Poetry in the classroom
When I first came to teach English to children in a secondary schools in a commercialised cathedral city, they were apprehensive and shy, being unaccustomed to lessons where a certain amount of noise was actually required.
Many of them also were ill-fed at home in body and spirit, and only the second of the three forms was an "A", that is to say, an intelligent form.
So, when I had said a little, a very little, to 3B (where the average aged was 11, and no one knew anything of scansion) on the patterns of strong and weak, of light and shade, that poetry uses; and, with swift recourse to instance, read a stanza, clapping my hands on every strong beat; some of the children looked down at their books in dread, while others glanced at each other with such amusement as once would have humiliated me.

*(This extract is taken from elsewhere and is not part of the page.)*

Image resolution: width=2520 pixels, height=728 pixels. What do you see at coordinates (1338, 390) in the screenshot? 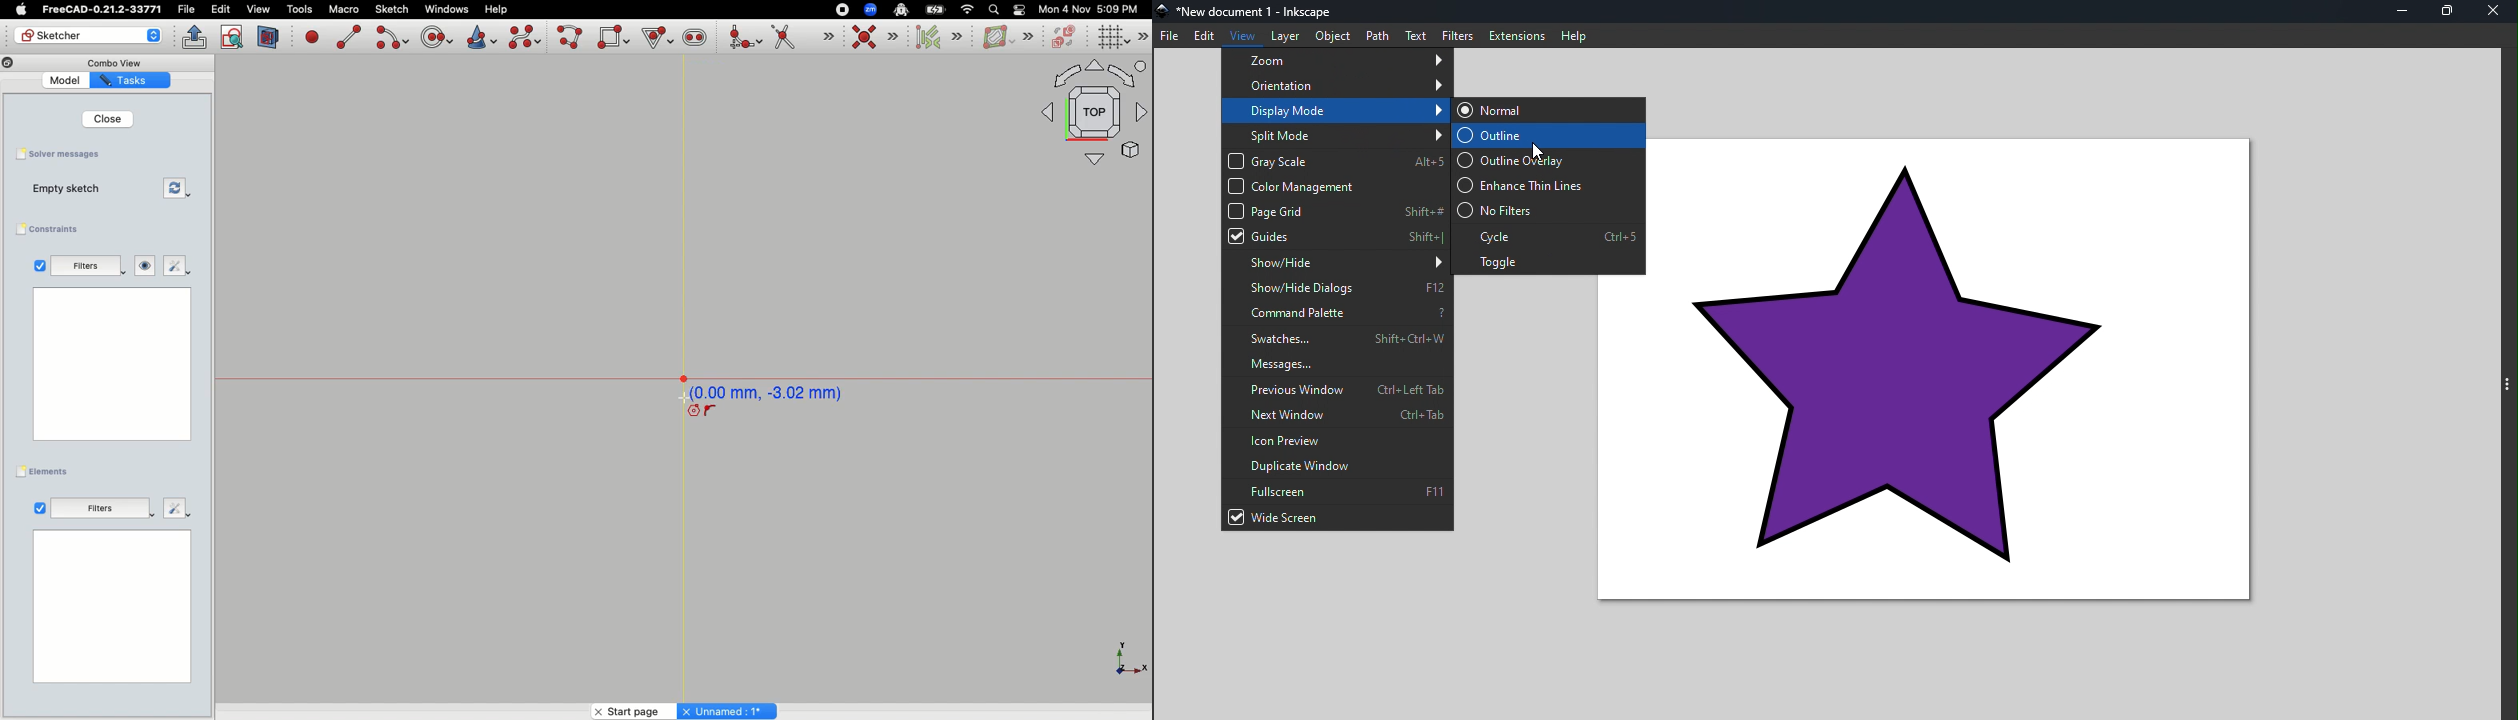
I see `Previous window` at bounding box center [1338, 390].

50 years ago March 6, 1953
The London County Council, being well committed to the erection of some 20 comprehensive schools, has now issued a laborious document purporting to show how one of these new academies might work.
Two thousand or so pupils having at some trouble been brought together, the next task proves to be to break the agglomeration down into "communities" of manageable size.

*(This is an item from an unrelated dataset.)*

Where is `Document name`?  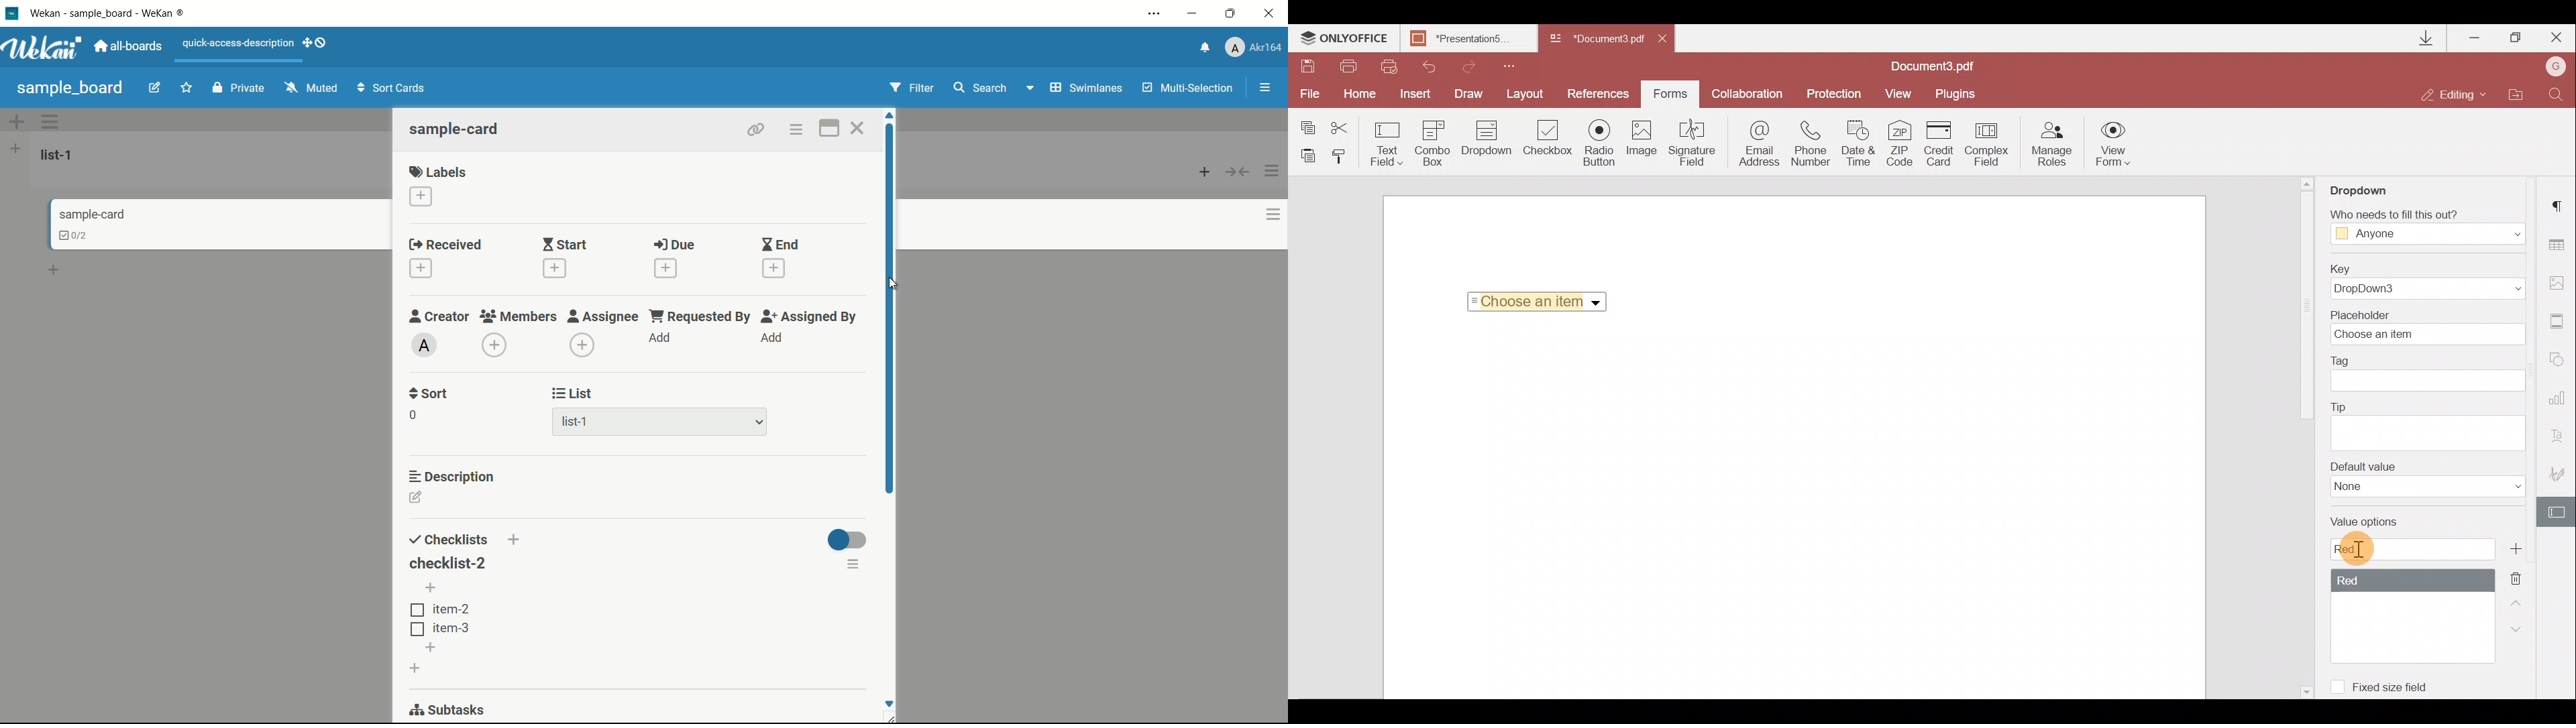 Document name is located at coordinates (1472, 40).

The new boy when he arrives at his school (and this may not be easy: the London County Council perspicuously foresees traffic jams in the approaches and suggests some staggering of school hours) will find himself like a pea in a nest of Chinese boxes.
He will belong to, or rather "have a sense of corporate belonging to", a form, several sets for different subjects, a house, a "tutor set", which is a sub-division of a house, the lower school, and, of course, the school.
25 years ago March 3, 1978
The TES failed to appear due to "unofficial action by the National Graphical Association members in the composing room".